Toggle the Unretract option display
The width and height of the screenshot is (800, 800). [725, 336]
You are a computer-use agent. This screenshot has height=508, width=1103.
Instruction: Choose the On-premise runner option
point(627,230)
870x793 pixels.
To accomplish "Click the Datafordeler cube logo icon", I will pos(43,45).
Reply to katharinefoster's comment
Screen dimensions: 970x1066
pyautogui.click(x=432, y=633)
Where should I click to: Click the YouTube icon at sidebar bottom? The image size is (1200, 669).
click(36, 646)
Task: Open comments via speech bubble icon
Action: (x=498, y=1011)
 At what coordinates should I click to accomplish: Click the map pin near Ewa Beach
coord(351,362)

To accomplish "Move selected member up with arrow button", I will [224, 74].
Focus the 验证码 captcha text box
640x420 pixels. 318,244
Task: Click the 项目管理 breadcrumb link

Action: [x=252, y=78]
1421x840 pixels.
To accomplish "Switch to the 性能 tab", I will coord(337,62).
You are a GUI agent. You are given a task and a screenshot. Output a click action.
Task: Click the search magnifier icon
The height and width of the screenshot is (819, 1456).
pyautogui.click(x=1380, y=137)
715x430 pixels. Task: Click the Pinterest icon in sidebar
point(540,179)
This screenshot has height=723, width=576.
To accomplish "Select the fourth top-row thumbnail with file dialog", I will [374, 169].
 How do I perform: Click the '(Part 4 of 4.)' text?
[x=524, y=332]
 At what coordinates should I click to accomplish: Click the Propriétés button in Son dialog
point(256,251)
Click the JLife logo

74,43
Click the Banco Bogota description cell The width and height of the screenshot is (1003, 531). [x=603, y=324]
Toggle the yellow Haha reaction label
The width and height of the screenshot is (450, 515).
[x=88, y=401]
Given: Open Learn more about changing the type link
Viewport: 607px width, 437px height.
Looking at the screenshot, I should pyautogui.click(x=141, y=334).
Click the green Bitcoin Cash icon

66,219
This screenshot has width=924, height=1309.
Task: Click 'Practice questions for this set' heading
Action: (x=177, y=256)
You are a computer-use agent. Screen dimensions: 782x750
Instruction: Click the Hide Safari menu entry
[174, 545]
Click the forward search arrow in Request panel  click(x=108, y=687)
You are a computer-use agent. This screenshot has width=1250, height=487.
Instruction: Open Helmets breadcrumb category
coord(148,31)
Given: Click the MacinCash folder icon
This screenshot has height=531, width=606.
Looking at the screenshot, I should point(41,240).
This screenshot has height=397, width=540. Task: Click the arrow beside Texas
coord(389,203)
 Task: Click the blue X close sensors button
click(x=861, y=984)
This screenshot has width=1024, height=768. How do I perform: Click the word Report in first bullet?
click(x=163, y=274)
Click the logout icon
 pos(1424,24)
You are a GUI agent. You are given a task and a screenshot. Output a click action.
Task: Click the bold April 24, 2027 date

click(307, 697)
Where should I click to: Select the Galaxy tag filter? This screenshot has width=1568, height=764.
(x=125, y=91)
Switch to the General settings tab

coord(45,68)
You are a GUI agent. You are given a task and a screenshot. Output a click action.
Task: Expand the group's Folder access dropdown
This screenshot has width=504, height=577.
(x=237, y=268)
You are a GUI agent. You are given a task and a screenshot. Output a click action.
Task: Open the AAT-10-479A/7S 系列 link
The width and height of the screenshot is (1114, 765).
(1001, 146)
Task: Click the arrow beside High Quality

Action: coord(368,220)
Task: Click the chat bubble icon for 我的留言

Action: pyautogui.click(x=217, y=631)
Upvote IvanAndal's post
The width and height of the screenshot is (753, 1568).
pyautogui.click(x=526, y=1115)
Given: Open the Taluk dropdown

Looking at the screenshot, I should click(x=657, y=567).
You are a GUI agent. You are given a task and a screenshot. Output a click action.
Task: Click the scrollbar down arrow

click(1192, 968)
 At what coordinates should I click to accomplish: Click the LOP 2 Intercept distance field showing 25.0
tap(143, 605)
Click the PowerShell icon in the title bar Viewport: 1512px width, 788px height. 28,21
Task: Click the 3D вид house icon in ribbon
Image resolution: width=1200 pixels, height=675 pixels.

——

PROBLEM TO SOLVE
Gather each line in these records that contains the string "computer".

EXERCISE RESPONSE
You are a computer-use agent. This screenshot has height=508, width=1103.
You are a computer-use agent. Screen dimensions: 782x750
You are a computer-use agent. This screenshot has width=1250, height=487.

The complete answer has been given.